Synergistic Effect of TNF-α in Soluble VCAM-1-Induced Angiogenesis Through α4 Integrins

Abstract

In our present study we focused on soluble VCAM-1 (sVCAM-1)/α4 integrin-induced angiogenesis and found that this type of angiogenesis was mediated through p38 mitogen-activated protein kinase and focal adhesion kinase (FAK). HUVEC expressed both α4 and β1 integrins, and it was reported that expression of α4 integrin and its counterreceptor, sVCAM-1/VCAM-1, was enhanced in response to an inflammatory cytokine, TNF-α. In endothelial cells phosphorylation of p38 and FAK, but not that of extracellular signal-regulated kinase 1/2 was induced by sVCAM-1. Migration of endothelial cells was stimulated in response to sVCAM-1 at similar levels as those induced by vascular endothelial growth factor, and sVCAM-1-induced migration was almost completely blocked by neutralizing Ab against α4 integrin, by either an inhibitor of p38 (SB203580), or by adenovirus containing FAK-related nonkinase. sVCAM-1 also induced the formation of blood vessels in Matrigel plug assay in vivo, and this neovascularization was blocked by SB203580 or neutralizing Ab against α4 integrin.

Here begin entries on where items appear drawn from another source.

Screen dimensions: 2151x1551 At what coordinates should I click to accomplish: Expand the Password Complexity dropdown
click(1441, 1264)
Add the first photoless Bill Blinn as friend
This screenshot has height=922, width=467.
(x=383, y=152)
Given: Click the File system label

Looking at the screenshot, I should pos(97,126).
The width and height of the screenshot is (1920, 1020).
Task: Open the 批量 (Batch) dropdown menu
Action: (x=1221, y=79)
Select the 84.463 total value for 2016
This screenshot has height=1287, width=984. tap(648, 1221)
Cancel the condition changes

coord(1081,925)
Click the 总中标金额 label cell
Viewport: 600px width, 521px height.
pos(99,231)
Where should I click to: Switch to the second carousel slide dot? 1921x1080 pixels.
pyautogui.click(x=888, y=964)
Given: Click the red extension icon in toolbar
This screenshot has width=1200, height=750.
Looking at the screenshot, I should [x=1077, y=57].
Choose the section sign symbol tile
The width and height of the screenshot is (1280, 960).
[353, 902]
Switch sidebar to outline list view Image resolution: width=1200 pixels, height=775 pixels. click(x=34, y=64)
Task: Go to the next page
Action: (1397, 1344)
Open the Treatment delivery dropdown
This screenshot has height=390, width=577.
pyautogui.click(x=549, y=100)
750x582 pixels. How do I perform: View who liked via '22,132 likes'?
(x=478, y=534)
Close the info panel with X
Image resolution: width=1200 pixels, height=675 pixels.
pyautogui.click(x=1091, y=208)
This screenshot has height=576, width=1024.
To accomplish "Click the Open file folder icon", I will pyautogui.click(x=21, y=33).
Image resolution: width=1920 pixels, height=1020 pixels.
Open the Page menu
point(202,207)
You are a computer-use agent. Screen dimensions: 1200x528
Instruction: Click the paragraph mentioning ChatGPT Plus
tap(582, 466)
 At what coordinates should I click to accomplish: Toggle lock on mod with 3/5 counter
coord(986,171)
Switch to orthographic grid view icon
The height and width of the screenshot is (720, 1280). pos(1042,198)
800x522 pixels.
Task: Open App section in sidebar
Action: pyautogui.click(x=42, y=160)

Moreover, we also confirmed that both TNF-α and sVCAM-1 could synergistically induce angiogenesis in the corneas of mice when each factor at used dose could not induce. This angiogenesis by TNF-α and sVCAM-1 was almost completely blocked by coadministration of SB203580 and also by neutralizing Ab against α4 integrin. These results suggest that sVCAM-1/α4 integrin induces angiogenesis through p38 and FAK signaling pathways.